Vítor Oliveira

Desde que a Emenda Constitucional 132 foi promulgada, consolidando a Reforma Tributária, criou-se a expectativa pelo passo seguinte – a regulamentação por meio de projetos de lei complementar, que viria a trabalhar os detalhes e dar corpo às mudanças tributárias. A expectativa, contudo, rapidamente transformou-se em frustração para quem atua sem fins lucrativos.

A Emenda 132 avançou muito ao isentar as doações com finalidade filantrópica do pagamento de impostos, assunto que ficou bastante evidente para toda a sociedade durante a crise enfrentada pelo Rio Grande do Sul neste ano, quando uma onda de solidariedade se deparou com um intenso debate sobre dificuldades para que as doações chegassem a quem precisa.

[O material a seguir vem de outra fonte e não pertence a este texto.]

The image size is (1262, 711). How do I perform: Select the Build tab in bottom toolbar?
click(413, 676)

Nada inesperado, até aqui. Mas a efetividade dessa disposição depende de detalhes – esses mesmos que fazem parte do Projeto de Lei Complementar (PLP) 68/2024, responsável por regulamentar e dar concretude à ambiciosa Reforma Tributária.

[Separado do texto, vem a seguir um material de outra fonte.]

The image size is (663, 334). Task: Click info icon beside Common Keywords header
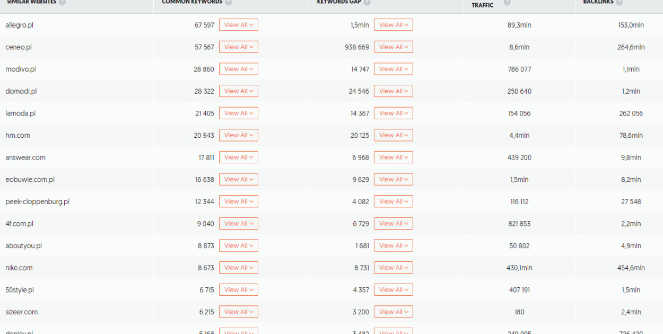(x=228, y=2)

O diabo, como sempre, mora nos detalhes. Visando eliminar pequenos desvios e combater a sonegação, o projeto encaminhado pelo Poder Executivo em abril trouxe uma série de riscos, custos e sanções às mais de 800 mil organizações da sociedade civil no Brasil.

O PLP 68/2024 propõe que os novos impostos – IBS e CBS – incidam sobre doações onerosas e sobre doações, ainda que não onerosas, entre partes relacionadas, em seus artigos 4º e 5º.

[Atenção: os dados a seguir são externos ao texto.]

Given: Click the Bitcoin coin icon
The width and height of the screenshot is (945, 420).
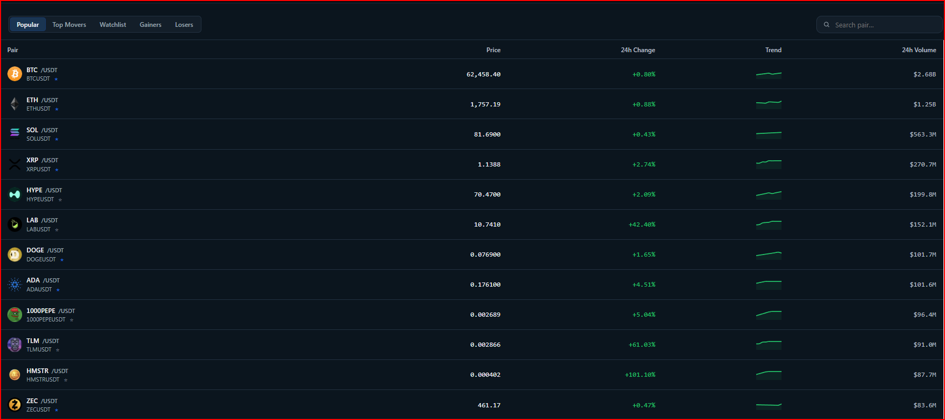Looking at the screenshot, I should click(15, 74).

Seria como se, hoje em dia, fosse cobrado ICMS sobre a doação feita a uma organização de assistência, com a condição que esta fornecesse alimentos ou bolsas de estudo com aquele recurso. Outra complicação prevista diz respeito à cobrança de impostos em empréstimos sem fins lucrativos, algo que pode dificultar exposições de arte, por exemplo.

Como a própria Reforma Tributária aprovada em 2023 afirmou, doação não é hipótese de incidência de IBS e CBS, mas sim do ITCMD; e se a finalidade é filantrópica, deve, portanto, ser isenta.

Em audiência pública realizada no dia 19 de junho, representantes de associações, fundações e organizações filantrópicas de todo o Brasil deixaram claro a oposição às mudanças sugeridas pelo artigo 460 do PLP 68/2023, que por sua vez altera o Código Tributário Nacional (CTN), em especial do artigo 14 deste.

De acordo com o advogado Eduardo Szazi, houve apenas 12 atos de suspensão de imunidades nos últimos 5 anos, em um universo de mais de 250 mil organizações que apresentam suas declarações anualmente. Entre os mais de 6500 grandes devedores à União (acima de R$ 100 milhões), apenas 79 são organizações sem fins lucrativos.

A lei tributária, portanto, não tem sido violada pelas organizações da sociedade civil em número significativo, o que deixa evidente o exagero do PLP 68/2024 com relação a maiores obrigações de prestação de contas, contratação de auditores, restrição a gastos e movimentações financeiras – obrigações às quais empresas que recebem vultosos incentivos fiscais não estão sujeitas, por exemplo.

Como apontou o deputado Luiz Carlos Hauly (Podemos/PR), presente à audiência, “é muito fácil para a Receita Federal controlar (…), tem 17 mil auditores para isso. É um problema de fiscalização, não de legislação”.

As obrigações e sanções impostas à sociedade civil no PLP 68/2024 sugerem que valores como solidariedade e liberdade não são vistos como algo a ser incentivado pelo Estado. Contudo, os parlamentares têm agora a chance de evitar que os exageros do texto sejam mantidos.